Algorithmic Approaches for Hotel Category Planning, Group Recommendation, and Large‑Promotion Selection in Fliggy Travel
This article presents Fliggy Travel's end‑to‑end algorithmic solutions for hotel category planning, introduces the LINet group‑recommendation model that incorporates location and travel intent, and details the PETS two‑stage model for selecting hot‑sale hotels under recall constraints, together with experimental results and practical insights.
The presentation begins with an overview of the business background of hotel category planning at Fliggy Travel, describing the two‑stage operational flow (supply side and consumption side) and identifying the bottleneck in the first stage where high‑value hotel lists must be generated for business development.
Three typical category‑planning schemes are discussed: (1) time‑series forecasting using models such as Prophet, MQ‑RNN, DeepAR, and TFT, which ignores user interaction and location information; (2) personalized recommendation based on user‑item behavior sequences, limited by the lack of user requests at the modeling stage; and (3) group recommendation (e.g., AGREE, SIGR, GroupSA) that captures group preferences but overlooks hotel attributes, travel time, location, and intent.
The LINet model is then introduced as a novel group‑recommendation framework that was accepted at WWW2023. The problem is defined as a "when‑where‑why" (WWW) task: recommending hotels to user groups sharing similar travel intent within a specific time and region. Key challenges include accurate group segmentation, leveraging the three WWW dimensions, and handling data sparsity.
LINet’s architecture consists of six sub‑structures: (1) travel‑intent recognition and group segmentation; (2) internal local preference representation using attention‑based aggregation of group members and a DIN‑style short‑term preference module; (3) internal global preference representation built on a weighted heterogeneous graph of long‑term group‑hotel interactions; (4) external location‑time representation that models seasonal cycles with a PRM module and a monthly POI memory matrix; (5) a neural collaborative filtering (NCF) layer for learning group preferences; and (6) loss functions that combine cross‑entropy, contrastive loss, and a RAML‑based reward‑augmented likelihood for the truncation stage. The model outputs are evaluated offline with Hit and Precision, showing superior performance over pure time‑series methods, and online A/B tests demonstrate a 3% increase in room‑night revenue.
The PETS model addresses the large‑promotion hotel selection problem under recall constraints. It formulates a two‑stage pipeline: a scoring stage (binary classification of potential hot‑sale hotels) and a truncation stage (using a Transformer to predict the optimal cut‑off position k that maximizes F1 while satisfying recall). The scoring stage incorporates three signals—historical hot‑sale occurrence, recent hot‑sale trends via a GRU predictor, and similarity to other hotels using item‑level attention and category‑level generalization—to mitigate cold‑start and data‑sparsity issues.

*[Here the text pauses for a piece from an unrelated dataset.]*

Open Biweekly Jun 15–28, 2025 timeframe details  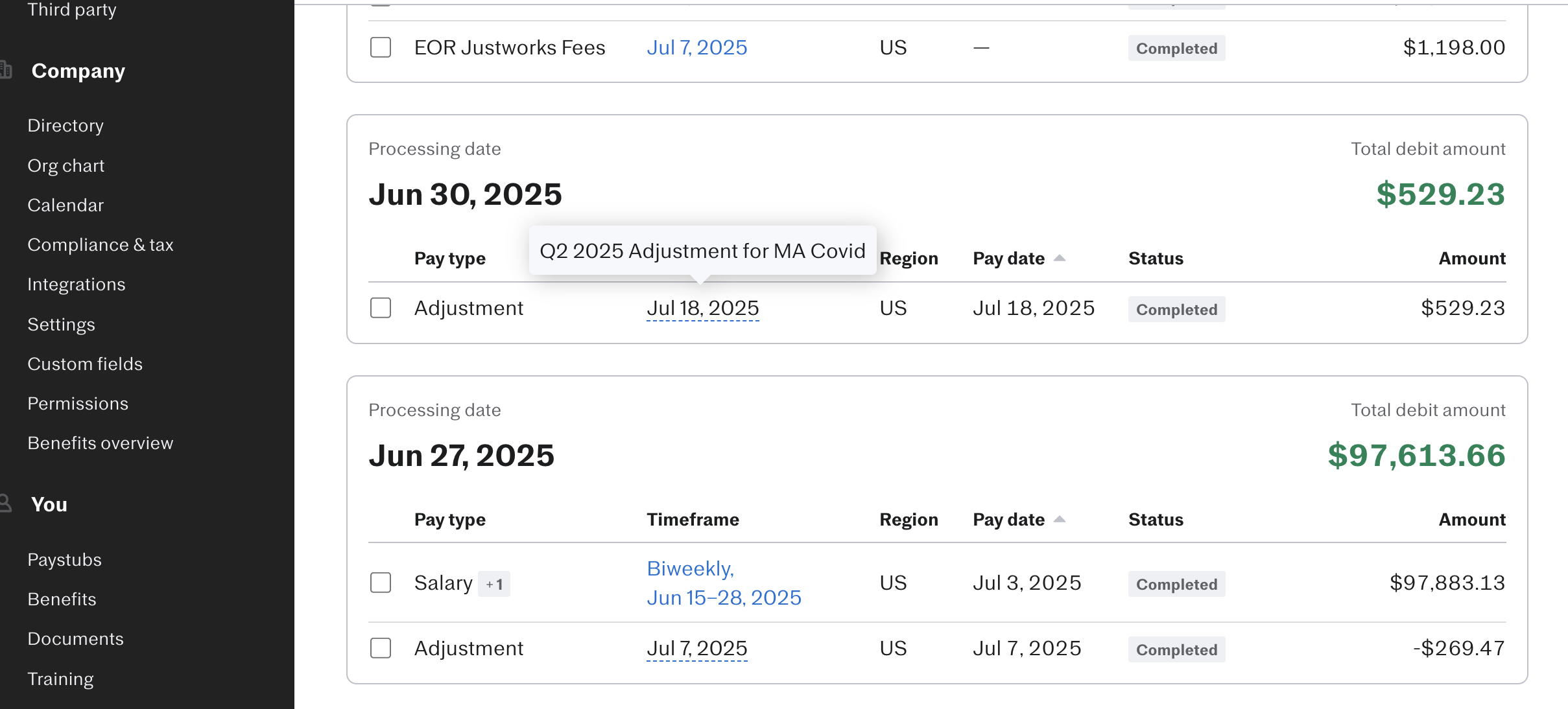point(724,583)
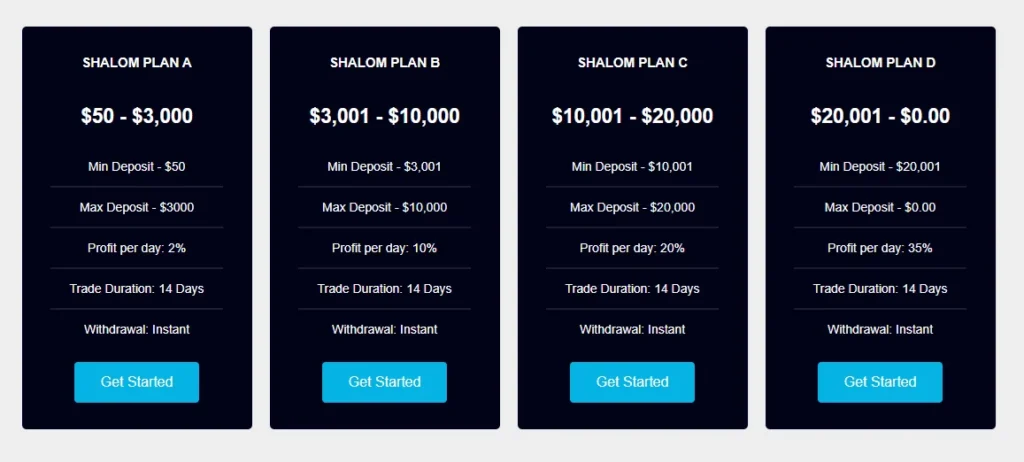Click Get Started under Shalom Plan A

(136, 382)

The truncation stage refines the score tokens with additional features (hotel category, business‑district statistics, bias calibration) and predicts k via a softmax over Transformer outputs. Losses combine cross‑entropy, contrastive loss, and RAML‑based F1 distribution loss.
Experimental results show that PETS improves hit rate and precision compared with baseline time‑series methods, and the two‑stage design effectively balances recall and precision in large‑scale promotion scenarios. The Q&A section confirms that the framework can be adapted to other domains such as restaurant menu selection, where similar cold‑start and candidate‑set constraints exist.